Growing up in Quincy, Florida, my earliest memories were of life on a tobacco farm. As a teenager, I decided that one day I would write a novel based on those memories and center it in a fictional North Florida town. Decades would pass before the publication of Unfinished Business, the origin story of Tom Williams and the first in my four-book series.
By the way, I am not the white kid you see in the picture above, which I pulled from https://www.floridamemory.com/items/show/345362.
My birth certificate lists my dad’s occupation as “farmer.” It fails to mention that he was the fourth generation of his family in that line of work. Sometime around my fourth birthday, we moved into town. He became a juvenile court counsellor and later a junior high teacher working with special needs kids.

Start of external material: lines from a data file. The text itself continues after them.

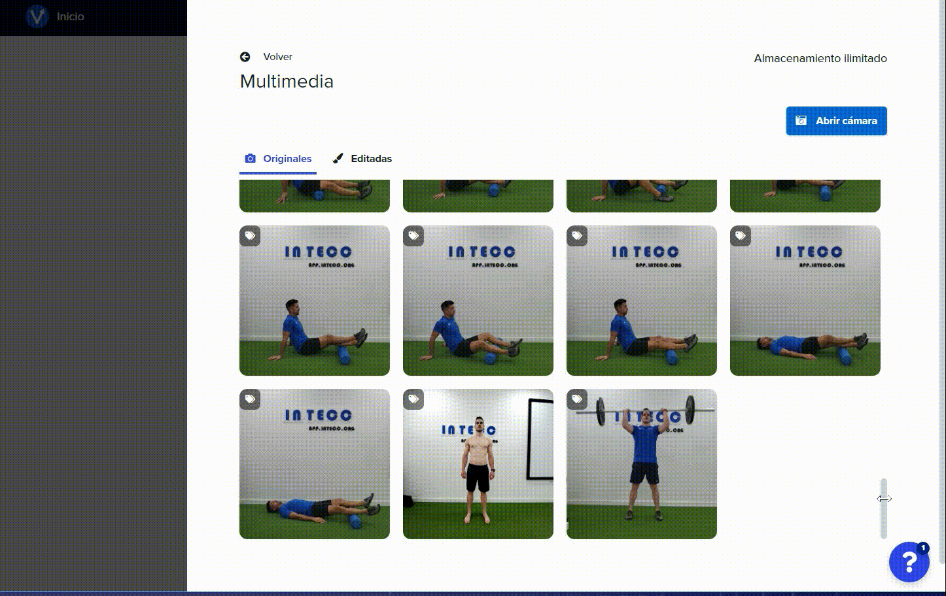This screenshot has width=946, height=596.
Task: Click the Abrir cámara button
Action: (x=837, y=121)
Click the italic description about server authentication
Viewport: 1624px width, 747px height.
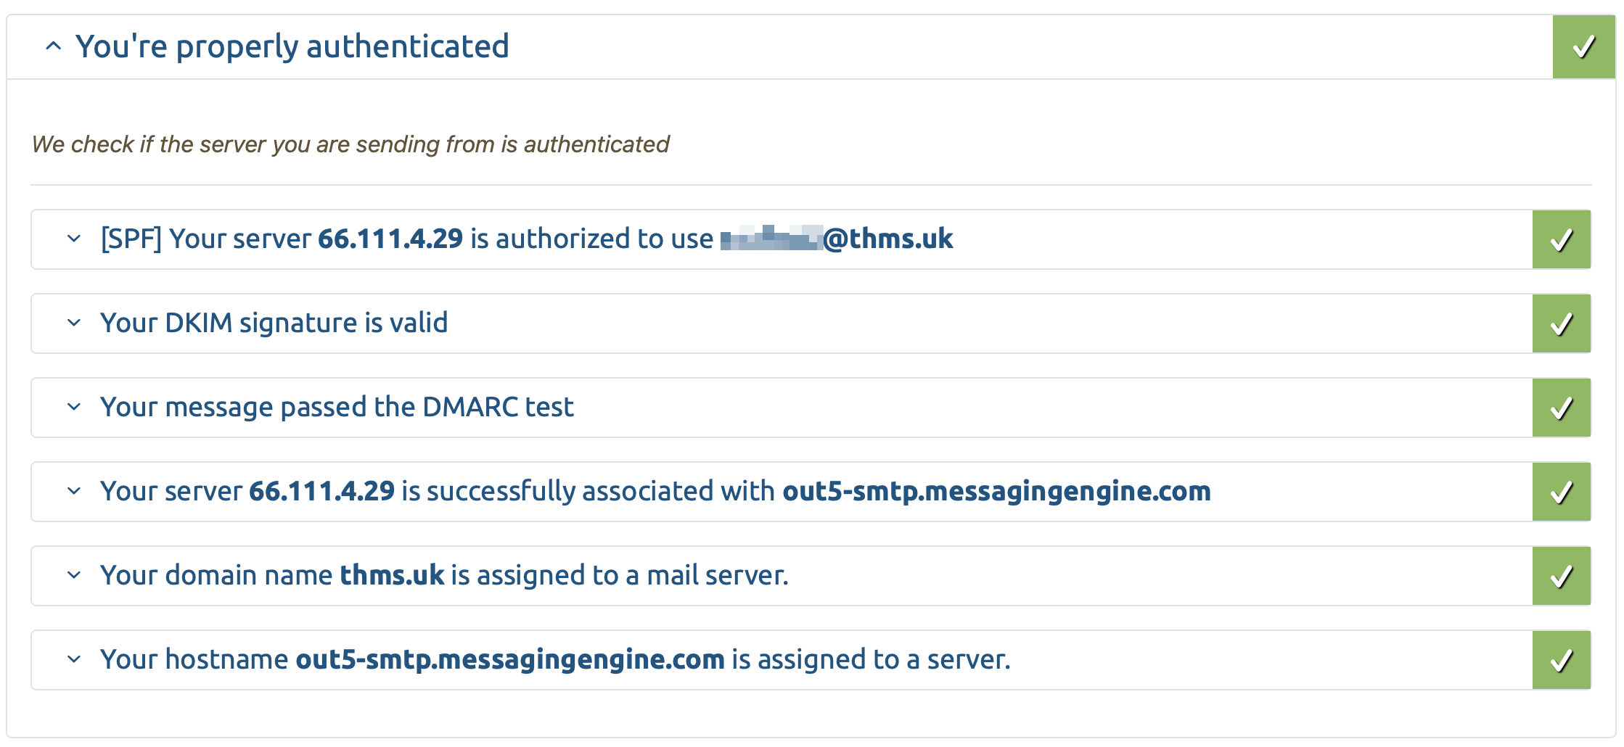pos(350,144)
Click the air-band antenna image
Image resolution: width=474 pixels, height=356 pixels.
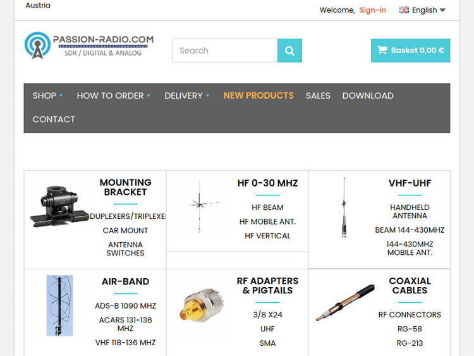pyautogui.click(x=59, y=305)
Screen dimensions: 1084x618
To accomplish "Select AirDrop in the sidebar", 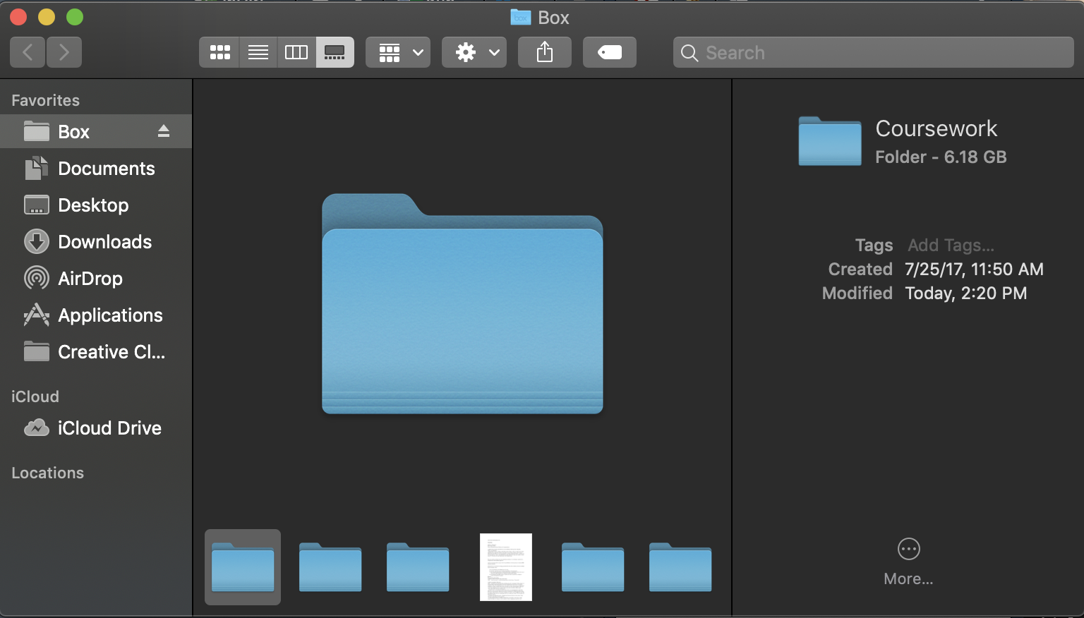I will tap(90, 279).
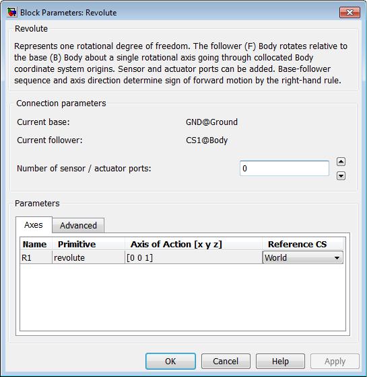The width and height of the screenshot is (367, 377).
Task: Close the Block Parameters dialog with X
Action: coord(349,13)
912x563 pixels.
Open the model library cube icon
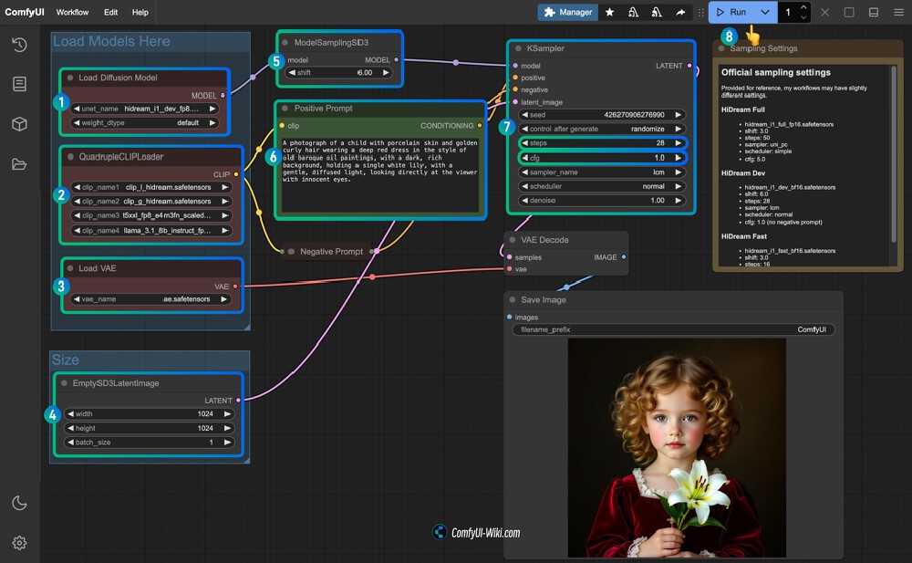[x=19, y=124]
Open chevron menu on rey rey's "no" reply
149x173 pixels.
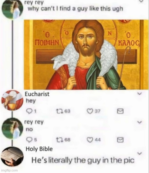pos(139,122)
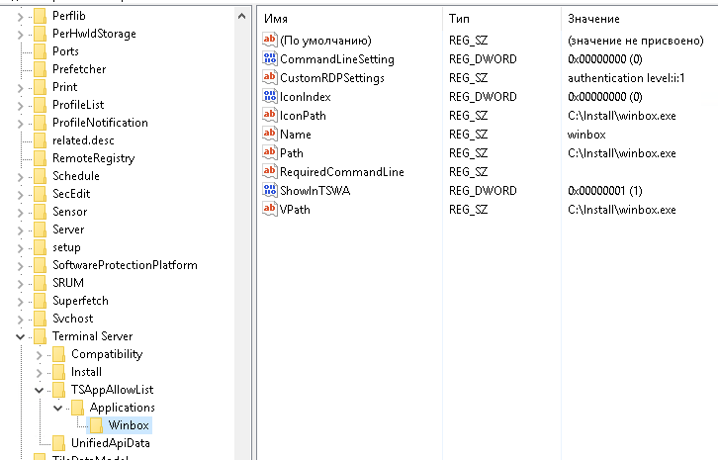
Task: Select the binary icon for ShowInTSWA
Action: point(270,190)
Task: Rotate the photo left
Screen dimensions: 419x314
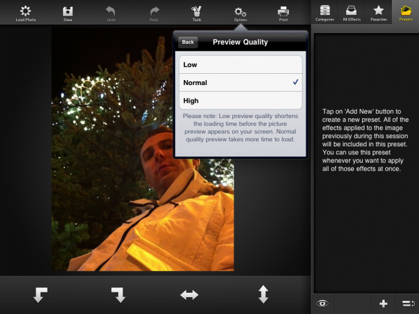Action: (x=41, y=295)
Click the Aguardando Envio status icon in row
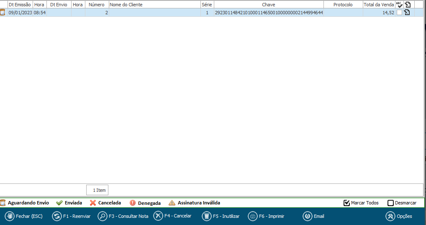The image size is (426, 225). pyautogui.click(x=3, y=13)
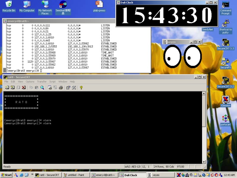This screenshot has width=237, height=178.
Task: Open the Script menu in SecureCRT
Action: pos(52,82)
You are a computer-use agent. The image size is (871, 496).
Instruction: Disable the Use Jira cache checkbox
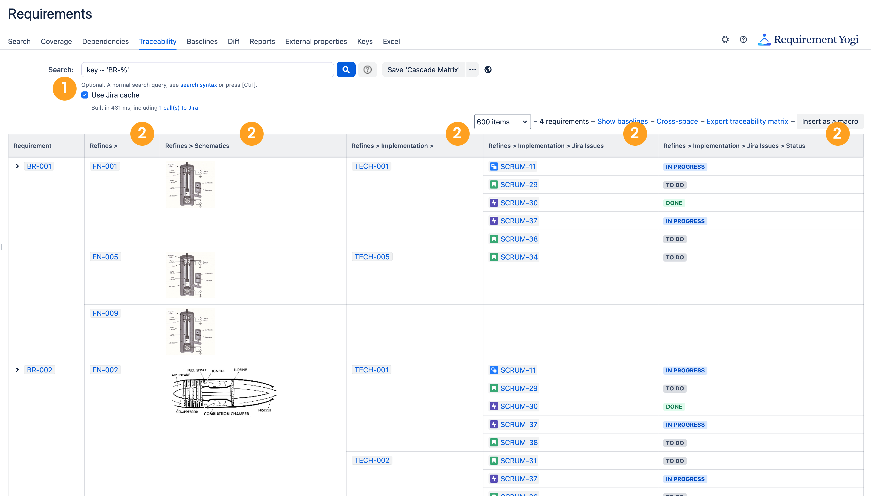(x=84, y=95)
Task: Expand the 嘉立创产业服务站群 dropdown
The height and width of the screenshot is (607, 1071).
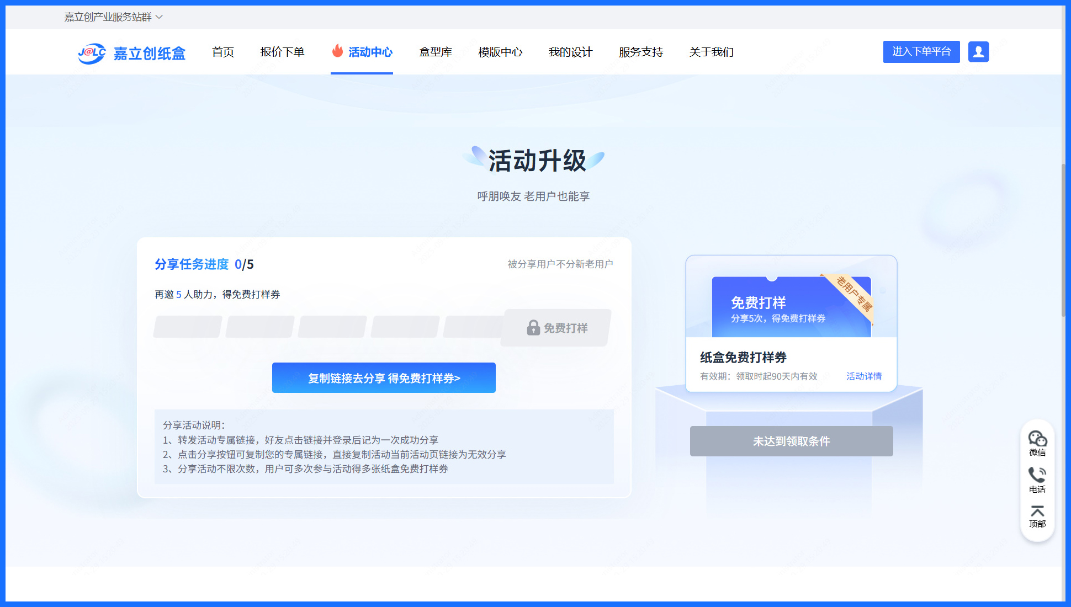Action: [x=110, y=17]
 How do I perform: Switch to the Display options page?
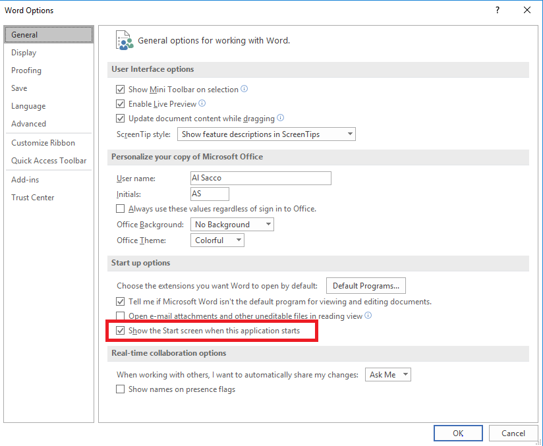[24, 52]
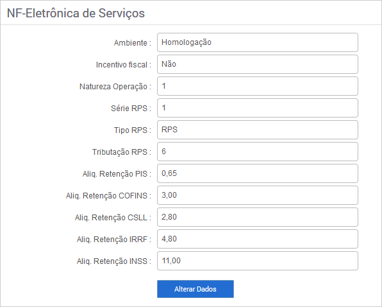
Task: Select the Aliq. Retenção CSLL input
Action: pos(258,217)
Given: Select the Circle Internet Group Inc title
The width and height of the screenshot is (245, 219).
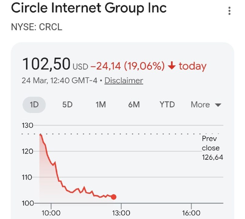Looking at the screenshot, I should point(89,8).
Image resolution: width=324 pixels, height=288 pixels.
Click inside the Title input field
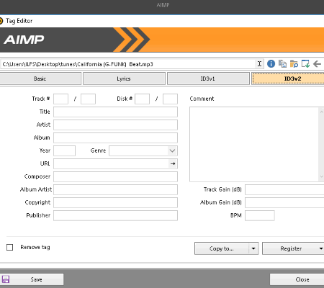[115, 112]
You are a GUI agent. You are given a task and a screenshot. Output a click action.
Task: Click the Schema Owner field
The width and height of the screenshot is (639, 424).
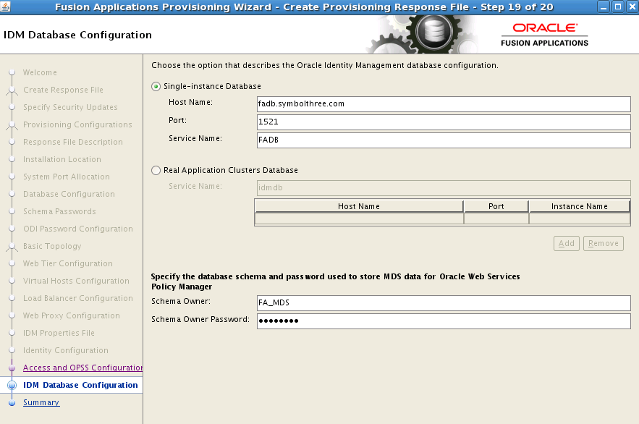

Like Tom Williams (and many of my friends), I spent my summers working in tobacco shades and barns like the ones below:
I earned thirty dollars a week for fifty hours work, coming home everyday bone-tired and smelling so bad I had to shed my clothes on the back porch. As anyone who has ever cropped tobacco will tell you, it’s a unique experience.
A few years after we moved away from Quincy, the tobacco farming business collapsed. Landowners turned to other crops and, ultimately, to pine trees. This move eliminated thousands of low skill jobs, some involving children as young as five. Like so many rural communities, Gadsden County is still reeling from the economic impact.